Task directions: Pull out each line of the material below that contains the word "what", and copy each of those lines in full.

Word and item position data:
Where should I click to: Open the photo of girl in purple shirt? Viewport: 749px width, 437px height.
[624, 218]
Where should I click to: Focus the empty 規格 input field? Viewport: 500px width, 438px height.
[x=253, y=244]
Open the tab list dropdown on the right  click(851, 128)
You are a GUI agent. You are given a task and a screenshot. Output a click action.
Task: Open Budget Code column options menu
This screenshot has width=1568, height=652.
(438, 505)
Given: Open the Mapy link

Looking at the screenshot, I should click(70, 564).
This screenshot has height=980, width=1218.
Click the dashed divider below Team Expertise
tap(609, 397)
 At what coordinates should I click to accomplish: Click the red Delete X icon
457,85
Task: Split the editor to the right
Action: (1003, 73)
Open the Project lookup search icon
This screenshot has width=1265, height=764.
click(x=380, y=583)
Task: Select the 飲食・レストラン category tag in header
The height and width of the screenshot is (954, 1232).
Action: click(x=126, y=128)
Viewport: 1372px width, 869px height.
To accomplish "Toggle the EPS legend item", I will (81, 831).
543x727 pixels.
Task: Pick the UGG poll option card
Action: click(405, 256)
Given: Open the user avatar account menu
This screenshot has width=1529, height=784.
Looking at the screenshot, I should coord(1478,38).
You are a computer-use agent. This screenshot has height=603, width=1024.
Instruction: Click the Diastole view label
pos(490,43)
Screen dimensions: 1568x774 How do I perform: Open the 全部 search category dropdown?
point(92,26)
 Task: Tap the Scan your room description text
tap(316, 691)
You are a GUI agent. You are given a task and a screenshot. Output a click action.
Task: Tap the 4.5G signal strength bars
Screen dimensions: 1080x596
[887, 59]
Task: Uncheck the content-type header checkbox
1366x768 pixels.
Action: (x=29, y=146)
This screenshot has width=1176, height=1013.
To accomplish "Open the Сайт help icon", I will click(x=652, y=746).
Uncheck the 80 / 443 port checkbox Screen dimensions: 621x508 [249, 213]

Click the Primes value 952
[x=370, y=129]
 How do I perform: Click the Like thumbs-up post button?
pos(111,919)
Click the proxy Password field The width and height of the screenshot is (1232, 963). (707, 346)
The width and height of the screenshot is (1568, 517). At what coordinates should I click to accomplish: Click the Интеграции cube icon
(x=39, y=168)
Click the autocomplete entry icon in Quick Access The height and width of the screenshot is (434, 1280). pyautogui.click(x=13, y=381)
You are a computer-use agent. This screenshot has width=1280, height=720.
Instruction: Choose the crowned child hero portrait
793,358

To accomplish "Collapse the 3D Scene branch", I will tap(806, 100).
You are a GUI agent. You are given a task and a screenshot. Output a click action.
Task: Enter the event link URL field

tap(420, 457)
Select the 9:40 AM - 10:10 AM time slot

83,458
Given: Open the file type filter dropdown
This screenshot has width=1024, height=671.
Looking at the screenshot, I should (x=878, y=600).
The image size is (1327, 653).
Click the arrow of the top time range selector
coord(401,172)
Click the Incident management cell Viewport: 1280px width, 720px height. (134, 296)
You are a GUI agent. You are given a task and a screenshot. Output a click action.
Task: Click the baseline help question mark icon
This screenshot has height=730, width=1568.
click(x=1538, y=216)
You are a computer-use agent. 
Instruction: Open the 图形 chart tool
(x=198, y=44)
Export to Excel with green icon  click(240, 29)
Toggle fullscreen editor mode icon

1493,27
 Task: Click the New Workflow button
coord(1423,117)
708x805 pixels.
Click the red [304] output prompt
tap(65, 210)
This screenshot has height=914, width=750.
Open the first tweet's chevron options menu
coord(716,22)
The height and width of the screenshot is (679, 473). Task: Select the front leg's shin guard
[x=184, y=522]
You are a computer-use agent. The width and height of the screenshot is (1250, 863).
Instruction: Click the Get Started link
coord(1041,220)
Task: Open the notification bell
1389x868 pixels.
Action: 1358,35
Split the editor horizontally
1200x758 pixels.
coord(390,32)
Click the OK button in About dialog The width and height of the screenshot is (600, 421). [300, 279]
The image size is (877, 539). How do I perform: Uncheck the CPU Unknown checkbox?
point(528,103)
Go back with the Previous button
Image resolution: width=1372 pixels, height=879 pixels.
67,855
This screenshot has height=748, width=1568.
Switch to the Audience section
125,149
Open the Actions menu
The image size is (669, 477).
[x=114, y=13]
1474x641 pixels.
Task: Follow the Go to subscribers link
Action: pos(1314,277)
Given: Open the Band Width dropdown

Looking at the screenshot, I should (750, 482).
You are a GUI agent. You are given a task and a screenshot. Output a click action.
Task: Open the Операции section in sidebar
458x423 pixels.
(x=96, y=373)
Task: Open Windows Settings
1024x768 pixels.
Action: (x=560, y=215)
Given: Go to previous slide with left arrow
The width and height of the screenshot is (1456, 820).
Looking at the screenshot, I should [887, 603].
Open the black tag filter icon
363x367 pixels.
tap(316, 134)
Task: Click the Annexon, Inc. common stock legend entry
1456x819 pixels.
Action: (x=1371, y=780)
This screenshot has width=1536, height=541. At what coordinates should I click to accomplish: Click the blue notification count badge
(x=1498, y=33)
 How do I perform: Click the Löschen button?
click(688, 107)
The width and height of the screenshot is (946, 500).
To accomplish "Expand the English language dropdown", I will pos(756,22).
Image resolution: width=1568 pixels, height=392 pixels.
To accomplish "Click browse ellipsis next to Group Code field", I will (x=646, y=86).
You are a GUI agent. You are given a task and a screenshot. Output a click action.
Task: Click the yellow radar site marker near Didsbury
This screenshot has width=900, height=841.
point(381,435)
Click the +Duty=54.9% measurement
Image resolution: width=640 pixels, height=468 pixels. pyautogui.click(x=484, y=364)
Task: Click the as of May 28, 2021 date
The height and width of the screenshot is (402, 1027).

Finished answer:
 At what coordinates should I click to accomplish: Click the red Delete X icon
The width and height of the screenshot is (1568, 517). At what coordinates should I click to accomplish: Click the Интеграции cube icon
This screenshot has width=1536, height=541. At what coordinates should I click to accomplish: Click the blue notification count badge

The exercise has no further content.